Save money and be prepared by having these 50 Hour Soy Survival Candles on hand. I have seen stores charge a lot of money for survival long-burning candles, but you can make your own for less than $2.00 per jar and it is so easy to do!
I swear I am reaping so many benefits from doing this Happy Homesteading series of posts, as I get to learn these new skills and find out to to survive on my own a little bit more. Plus doing these projects are so much FUN!
All you need are some half pint glass canning jars, a 5 lb. bag of soy wax, some wicks, aluminum foil and a #10 can.
WAX: I found that the most cost effective price for soy wax was on amazon : The Milliard Wax 5 lb. bag is $12.99 plus free shipping if you have amazon prime. I checked my local craft stores and unless you have a coupon this is still a better deal. I used soy wax because it is all natural, renewable, non toxic, burns clean, helps support the American farmer and has a longer burn time than many other types of paraffin waxes.
WICKS: I ordered these Candlescience 6 inch Soy wax coated candle wicks for $8.99 (50 pack). I think you might be able to also find a smaller pack of 6 inch wicks at your local craft stores for less, but since I get free shipping with Amazon prime, I love ordering my items online, saving a trip.
GLASS JARS: The 5 lbs of soy wax will fill 13 half-pint sized glass canning jars. You can buy these half-pint jars online at Amazon, or at your local Walmart/Target store for around $8-$12 a case. Also keep your eyes out on craigslist or yard sales for canning jars. Luckily I had a box of unused jars sitting in my garage from a time when I was going to make some jam and didn’t (ahem.)
#10 CAN: You can use a double boiler pan if you like, but for ease in cleaning I wanted to use an old #10 can to melt my wax in. I can throw the can away or reuse it again the next time I make candles. If you do use a #10 can, make sure and bend one of the edges so it will be easier to pour the hot wax in the jars.
How To Make 50 Hour Soy Survival Candles
Start a double boiling system by bringing a larger pot of water to boil. Only fill it half-way so when you add your can of wax the water won’t overflow. I filled my number ten can with 2.5 lbs of soy wax flakes.
While the water was heating up, add the wicks to each of your jars. Tip: if you have a hot glue gun add a drop of hot glue on the bottom of the metal part of the wick and stick it straight in the center of the jar. It helps the wick to hold up straighter after you pour the wax.
Once the wax is melted, using hot pads I poured the wax into the jars with wicks.

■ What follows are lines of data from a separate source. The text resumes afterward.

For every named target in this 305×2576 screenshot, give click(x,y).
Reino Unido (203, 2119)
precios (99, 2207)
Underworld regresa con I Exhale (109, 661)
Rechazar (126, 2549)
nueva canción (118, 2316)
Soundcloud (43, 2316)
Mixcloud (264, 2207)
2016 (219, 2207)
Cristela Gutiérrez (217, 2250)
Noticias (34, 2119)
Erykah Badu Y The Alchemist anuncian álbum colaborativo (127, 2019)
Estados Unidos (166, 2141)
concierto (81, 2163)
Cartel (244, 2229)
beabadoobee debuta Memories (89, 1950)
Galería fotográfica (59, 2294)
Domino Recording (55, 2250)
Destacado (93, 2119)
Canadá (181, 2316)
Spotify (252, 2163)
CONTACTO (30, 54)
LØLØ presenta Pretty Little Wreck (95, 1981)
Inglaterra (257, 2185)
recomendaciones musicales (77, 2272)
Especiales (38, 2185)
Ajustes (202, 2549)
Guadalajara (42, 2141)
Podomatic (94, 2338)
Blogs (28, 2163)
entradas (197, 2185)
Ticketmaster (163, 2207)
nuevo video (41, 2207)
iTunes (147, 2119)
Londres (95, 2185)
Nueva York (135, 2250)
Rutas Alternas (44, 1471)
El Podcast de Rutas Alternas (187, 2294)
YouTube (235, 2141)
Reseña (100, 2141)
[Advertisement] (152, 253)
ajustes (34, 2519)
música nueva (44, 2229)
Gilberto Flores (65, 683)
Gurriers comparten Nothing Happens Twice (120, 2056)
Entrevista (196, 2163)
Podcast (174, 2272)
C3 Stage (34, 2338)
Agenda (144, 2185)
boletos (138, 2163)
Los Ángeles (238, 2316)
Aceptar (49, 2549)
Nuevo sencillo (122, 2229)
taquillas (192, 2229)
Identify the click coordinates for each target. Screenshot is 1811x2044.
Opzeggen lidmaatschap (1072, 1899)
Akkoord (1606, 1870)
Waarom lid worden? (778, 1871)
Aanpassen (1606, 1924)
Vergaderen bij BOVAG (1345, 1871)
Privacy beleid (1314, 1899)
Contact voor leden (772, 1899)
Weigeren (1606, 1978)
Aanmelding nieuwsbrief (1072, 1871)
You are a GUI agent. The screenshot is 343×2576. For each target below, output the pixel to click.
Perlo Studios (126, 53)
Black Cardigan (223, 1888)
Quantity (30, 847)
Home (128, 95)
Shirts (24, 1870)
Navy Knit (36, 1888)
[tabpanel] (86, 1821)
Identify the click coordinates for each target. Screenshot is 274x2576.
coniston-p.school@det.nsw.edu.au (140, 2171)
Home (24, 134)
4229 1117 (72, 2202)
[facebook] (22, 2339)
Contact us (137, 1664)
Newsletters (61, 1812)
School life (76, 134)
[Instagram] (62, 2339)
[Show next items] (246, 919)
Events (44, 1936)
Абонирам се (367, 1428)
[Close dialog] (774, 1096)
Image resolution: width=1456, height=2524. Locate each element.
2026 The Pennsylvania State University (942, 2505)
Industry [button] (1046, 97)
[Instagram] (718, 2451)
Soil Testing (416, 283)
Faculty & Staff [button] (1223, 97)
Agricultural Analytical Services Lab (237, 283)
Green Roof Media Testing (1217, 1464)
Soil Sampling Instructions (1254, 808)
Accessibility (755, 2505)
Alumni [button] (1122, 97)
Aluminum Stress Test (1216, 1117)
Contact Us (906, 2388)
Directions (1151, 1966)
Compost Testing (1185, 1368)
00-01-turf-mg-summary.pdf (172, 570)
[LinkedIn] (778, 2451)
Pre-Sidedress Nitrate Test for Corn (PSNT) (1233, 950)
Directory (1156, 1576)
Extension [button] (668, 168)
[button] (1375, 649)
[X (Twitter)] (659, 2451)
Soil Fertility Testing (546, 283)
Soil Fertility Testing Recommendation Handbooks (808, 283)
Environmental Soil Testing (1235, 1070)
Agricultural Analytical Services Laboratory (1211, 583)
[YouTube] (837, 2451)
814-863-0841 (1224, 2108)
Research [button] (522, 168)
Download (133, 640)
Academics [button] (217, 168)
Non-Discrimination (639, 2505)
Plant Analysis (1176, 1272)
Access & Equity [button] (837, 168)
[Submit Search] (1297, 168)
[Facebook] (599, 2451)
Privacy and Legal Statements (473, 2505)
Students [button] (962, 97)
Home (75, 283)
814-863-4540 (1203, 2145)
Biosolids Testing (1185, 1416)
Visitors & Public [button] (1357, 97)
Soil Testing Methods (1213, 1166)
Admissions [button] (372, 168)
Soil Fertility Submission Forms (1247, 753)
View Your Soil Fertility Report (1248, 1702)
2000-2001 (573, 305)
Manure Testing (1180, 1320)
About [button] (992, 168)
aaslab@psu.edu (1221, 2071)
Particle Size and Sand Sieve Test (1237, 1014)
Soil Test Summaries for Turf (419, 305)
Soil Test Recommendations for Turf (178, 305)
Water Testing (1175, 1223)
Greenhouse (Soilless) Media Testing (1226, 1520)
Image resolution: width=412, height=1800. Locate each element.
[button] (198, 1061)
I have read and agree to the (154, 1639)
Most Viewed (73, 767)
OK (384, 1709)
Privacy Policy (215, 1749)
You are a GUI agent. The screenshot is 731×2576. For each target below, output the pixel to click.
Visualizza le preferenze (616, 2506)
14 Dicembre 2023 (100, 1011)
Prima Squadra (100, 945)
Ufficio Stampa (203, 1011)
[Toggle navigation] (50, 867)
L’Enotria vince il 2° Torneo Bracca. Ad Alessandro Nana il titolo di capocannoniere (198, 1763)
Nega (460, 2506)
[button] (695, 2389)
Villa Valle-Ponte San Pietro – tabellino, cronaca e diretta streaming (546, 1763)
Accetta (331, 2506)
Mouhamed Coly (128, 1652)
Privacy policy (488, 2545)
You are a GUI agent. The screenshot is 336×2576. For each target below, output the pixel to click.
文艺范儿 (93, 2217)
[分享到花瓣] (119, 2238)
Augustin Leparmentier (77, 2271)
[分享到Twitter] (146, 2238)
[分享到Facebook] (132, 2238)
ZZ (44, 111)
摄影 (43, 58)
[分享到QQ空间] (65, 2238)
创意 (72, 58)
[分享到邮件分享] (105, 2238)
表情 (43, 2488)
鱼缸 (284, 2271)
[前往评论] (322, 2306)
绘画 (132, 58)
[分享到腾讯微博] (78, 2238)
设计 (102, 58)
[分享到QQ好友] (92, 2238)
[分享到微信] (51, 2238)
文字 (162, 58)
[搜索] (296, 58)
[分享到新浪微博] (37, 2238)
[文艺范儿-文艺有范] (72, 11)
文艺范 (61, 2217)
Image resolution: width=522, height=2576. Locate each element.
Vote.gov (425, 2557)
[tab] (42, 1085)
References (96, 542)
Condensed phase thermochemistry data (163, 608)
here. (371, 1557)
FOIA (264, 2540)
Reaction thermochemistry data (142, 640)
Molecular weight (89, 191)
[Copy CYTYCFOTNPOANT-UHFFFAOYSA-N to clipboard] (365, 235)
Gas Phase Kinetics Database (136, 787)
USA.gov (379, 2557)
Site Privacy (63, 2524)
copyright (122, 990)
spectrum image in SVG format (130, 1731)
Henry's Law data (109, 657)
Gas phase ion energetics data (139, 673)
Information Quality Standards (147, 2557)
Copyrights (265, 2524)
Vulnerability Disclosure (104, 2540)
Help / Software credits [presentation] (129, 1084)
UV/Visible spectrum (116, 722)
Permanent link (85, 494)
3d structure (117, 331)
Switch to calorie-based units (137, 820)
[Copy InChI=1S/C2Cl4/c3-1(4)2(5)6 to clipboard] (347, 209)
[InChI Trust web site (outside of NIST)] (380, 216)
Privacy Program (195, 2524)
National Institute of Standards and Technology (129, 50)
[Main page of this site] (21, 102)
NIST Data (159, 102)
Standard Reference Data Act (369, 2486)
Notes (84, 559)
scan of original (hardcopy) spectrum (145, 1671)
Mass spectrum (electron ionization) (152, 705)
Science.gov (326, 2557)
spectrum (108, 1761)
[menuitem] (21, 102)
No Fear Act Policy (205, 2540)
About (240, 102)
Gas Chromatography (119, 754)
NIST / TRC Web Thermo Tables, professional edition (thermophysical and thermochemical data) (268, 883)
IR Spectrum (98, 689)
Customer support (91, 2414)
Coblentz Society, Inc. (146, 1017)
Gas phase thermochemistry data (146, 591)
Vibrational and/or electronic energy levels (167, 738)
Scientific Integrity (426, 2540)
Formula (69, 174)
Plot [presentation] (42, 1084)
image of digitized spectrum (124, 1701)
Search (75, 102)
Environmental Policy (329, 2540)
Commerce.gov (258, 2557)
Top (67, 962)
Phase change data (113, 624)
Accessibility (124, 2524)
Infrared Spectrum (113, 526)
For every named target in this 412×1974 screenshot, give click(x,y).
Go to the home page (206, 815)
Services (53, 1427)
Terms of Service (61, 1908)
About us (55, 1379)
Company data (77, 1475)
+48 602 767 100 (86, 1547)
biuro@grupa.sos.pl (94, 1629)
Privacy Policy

To help hold your wicks straight while it cools poke hole in a little square of aluminum foil, thread the wick through and seal around the jar.
I then melted the other half of the soy wax flakes and poured them into jars as well.
After they all cool, trim the wicks to 1/4 inch. I just set the scissors across the jar so all the wicks would be the same size after being cut.
Then enjoy your 50 Hour Soy Survival Candles! Just put the lids on them (adding in a pack of matches) and pack them away until your next power outage or disaster. Then you will have heat as well as light for up to 50 hours each candle.
Note: I did add some essential oils to one of the candles and it smelled lovely. I was thinking that if there was a power outage or disaster it would be better to have non-scented candles so it wouldn’t give me a headache, so keep that in mind. And only use products that are safe to use with melted oil so you don’t get exploding wax or something.
WORTH THE COST? YES – can cost as low as $1.18 per candle, which is an amazing price for Soy candles with a 50 hour burn time.
WORTH THE TIME? Yes, for the amount of money you can save, and how quick and easy it was this is very worth the time.
- I paid $12.99 for the 5 lb. bag of Soy wax
- I paid $8.99 for 50 soy wicks ($0.18 each wick = $2.34 for 13 wicks used)
- I had the jars sitting in my garage. If you didn’t you would pay $8-$10 at Walmart or online.
- Note: I was able to fill 13 jars with the 5 lb.s of wax
Final cost for me was $1.18 each candle, but if you needed to purchase the jars it would run you $1.79-$2.00 per jar.
Have you ever made your own homemade candles? Any other tips or tricks you have found to save even more money?